Calcium/calmodulin‐dependent protein kinase II phosphorylates tau at Ser‐262 but only partially inhibits its binding to microtubules

PHF‐tau, which is phosphorylated at 10 Ser/Thr‐Pro and 11 non‐Ser/Thr‐Pro sites, is unable to promote microtubule assembly. Phosphorylation of the non‐Ser/Thr‐Pro site, Ser‐262, is reported to be primarily responsible for this. The identities of kinase(s) responsible for Ser‐262 phosphorylation are still to be clarified. In this study we have used the monoclonal antibody 12E8, which recognizes P‐Ser‐262 and P‐Ser‐356 on tau, to survey different kinases for their abilities to phosphorylate Ser‐262 on human tau 3L (tau 410 ). In decreasing order of effectiveness we found that Ser‐262 and Ser‐356 phosphorylation can be catalyzed by CaM kinase II ⪢ C‐kinase ⪢ GSK‐3 ≌ A‐kinase ⪢ CK‐1. CaM kinase II and C‐kinase were shown to phosphorylate both Ser‐262 and Ser‐356. The binding of tau to taxol‐stabilized microtubules was decreased by 35 and 42% after phosphorylation by CaM kinase II and C‐kinase, respectively.

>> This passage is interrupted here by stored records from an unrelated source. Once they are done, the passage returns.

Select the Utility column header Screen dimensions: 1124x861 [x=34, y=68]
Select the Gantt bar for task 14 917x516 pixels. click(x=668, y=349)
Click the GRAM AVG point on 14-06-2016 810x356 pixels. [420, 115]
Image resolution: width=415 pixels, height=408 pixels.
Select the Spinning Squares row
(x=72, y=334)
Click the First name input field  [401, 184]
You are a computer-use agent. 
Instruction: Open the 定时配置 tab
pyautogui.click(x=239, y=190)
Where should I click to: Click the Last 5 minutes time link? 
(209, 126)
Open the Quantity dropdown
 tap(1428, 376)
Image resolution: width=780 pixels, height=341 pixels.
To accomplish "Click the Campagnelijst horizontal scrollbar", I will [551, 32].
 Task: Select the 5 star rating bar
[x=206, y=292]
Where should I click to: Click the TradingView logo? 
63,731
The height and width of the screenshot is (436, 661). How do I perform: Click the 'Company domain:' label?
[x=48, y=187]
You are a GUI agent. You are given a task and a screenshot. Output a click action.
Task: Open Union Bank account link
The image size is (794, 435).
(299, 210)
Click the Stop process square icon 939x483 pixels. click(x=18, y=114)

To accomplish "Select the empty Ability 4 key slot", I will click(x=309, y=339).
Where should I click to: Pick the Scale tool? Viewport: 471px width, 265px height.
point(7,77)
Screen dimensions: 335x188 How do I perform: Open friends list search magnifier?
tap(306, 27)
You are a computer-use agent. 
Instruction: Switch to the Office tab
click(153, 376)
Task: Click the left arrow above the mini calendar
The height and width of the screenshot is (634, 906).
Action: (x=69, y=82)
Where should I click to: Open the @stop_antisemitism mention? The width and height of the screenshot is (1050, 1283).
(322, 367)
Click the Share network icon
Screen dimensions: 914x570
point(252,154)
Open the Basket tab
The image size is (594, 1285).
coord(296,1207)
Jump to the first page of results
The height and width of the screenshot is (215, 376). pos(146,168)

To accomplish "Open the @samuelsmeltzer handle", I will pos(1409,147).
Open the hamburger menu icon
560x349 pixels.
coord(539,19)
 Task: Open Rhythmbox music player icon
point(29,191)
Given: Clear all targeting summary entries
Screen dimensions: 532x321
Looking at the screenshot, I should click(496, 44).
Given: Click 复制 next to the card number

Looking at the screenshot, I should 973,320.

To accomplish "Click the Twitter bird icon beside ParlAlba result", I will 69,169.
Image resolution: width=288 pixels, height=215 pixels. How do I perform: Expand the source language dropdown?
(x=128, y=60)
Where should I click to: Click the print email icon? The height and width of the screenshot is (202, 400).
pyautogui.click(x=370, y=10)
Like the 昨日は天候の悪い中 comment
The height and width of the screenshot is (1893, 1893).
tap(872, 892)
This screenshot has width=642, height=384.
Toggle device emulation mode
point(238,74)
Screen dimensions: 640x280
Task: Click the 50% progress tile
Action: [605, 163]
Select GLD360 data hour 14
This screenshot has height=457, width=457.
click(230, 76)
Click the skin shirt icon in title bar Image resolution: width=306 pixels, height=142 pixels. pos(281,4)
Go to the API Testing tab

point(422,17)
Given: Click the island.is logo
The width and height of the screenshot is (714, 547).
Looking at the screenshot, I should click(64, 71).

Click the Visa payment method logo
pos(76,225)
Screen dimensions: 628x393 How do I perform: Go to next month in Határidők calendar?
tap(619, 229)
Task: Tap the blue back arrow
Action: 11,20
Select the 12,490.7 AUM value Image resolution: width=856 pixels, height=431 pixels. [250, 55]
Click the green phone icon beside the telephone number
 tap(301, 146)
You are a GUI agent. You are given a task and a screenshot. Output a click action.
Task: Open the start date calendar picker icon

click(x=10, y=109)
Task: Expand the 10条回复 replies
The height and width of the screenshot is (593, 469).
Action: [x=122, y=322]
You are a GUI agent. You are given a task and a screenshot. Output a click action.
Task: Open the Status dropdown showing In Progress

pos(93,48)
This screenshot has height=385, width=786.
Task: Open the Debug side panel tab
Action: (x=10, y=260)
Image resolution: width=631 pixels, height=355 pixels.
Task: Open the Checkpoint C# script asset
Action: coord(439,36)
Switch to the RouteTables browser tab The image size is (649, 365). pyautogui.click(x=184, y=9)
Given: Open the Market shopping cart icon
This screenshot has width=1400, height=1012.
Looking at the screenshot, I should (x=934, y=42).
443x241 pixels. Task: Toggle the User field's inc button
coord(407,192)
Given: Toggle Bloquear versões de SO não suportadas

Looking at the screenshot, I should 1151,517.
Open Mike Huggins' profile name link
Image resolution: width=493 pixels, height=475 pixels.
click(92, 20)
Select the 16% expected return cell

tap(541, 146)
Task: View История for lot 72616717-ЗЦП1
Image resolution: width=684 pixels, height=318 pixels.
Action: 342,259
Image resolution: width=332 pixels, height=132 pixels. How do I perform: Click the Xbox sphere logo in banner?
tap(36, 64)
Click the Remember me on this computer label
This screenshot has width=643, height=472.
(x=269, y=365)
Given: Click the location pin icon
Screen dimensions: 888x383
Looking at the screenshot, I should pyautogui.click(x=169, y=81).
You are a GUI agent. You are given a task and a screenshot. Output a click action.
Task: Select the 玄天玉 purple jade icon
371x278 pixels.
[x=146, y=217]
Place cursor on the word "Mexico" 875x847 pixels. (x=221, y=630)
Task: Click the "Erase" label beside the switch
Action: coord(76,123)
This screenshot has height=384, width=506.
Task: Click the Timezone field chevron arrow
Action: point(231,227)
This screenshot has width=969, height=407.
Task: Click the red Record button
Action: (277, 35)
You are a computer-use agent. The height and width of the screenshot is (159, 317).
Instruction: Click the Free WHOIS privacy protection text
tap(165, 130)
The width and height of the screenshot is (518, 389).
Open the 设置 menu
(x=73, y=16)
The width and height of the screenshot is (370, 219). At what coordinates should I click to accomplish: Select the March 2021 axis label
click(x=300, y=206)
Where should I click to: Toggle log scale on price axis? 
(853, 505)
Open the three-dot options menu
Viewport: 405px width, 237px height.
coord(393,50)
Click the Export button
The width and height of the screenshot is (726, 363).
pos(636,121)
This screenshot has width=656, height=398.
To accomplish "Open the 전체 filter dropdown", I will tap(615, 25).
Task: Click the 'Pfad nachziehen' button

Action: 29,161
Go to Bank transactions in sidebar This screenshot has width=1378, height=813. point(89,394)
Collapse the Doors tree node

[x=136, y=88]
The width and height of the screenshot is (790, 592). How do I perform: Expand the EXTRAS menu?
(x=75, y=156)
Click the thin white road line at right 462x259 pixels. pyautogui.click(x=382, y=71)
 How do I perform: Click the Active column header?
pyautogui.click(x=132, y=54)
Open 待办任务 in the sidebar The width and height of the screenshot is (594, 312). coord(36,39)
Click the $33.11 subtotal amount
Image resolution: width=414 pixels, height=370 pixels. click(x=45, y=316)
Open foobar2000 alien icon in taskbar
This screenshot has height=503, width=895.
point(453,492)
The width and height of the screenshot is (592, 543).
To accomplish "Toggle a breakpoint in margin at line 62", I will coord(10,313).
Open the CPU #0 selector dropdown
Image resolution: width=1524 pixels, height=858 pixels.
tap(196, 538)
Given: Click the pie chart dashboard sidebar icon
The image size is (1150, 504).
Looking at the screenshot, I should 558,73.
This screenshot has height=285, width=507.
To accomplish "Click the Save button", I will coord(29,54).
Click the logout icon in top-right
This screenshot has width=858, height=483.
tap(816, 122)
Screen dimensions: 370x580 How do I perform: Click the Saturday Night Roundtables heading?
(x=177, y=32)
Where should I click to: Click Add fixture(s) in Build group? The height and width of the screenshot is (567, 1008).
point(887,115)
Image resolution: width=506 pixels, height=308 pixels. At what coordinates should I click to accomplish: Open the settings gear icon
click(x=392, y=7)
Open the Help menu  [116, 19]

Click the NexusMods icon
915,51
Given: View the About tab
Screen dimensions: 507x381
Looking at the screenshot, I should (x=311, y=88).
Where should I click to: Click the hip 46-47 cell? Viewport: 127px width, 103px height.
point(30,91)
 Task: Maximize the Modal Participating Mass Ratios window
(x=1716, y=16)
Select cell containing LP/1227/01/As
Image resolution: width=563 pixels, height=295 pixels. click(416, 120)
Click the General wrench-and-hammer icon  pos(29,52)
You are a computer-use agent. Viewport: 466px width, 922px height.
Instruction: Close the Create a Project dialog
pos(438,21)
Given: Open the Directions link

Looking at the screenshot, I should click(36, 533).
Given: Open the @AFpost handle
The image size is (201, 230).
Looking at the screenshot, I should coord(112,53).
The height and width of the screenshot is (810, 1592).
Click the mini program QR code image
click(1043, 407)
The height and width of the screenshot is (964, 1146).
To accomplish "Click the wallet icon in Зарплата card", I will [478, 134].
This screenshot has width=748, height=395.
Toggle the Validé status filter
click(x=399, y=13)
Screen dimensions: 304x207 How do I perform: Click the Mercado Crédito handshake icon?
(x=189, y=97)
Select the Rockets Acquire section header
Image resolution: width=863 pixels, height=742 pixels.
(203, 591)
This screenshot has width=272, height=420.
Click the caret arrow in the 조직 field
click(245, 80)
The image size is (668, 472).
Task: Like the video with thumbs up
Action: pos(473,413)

Of the fraction of tau that bound to microtubules, about 50% was phosphorylated at Ser‐262 and Ser‐356. These results suggest that Ser‐262 and Ser‐356 are very good substrates for CaM kinase II but their phosphorylations are not sufficient to achieve maximal inhibition of tau binding to microtubules.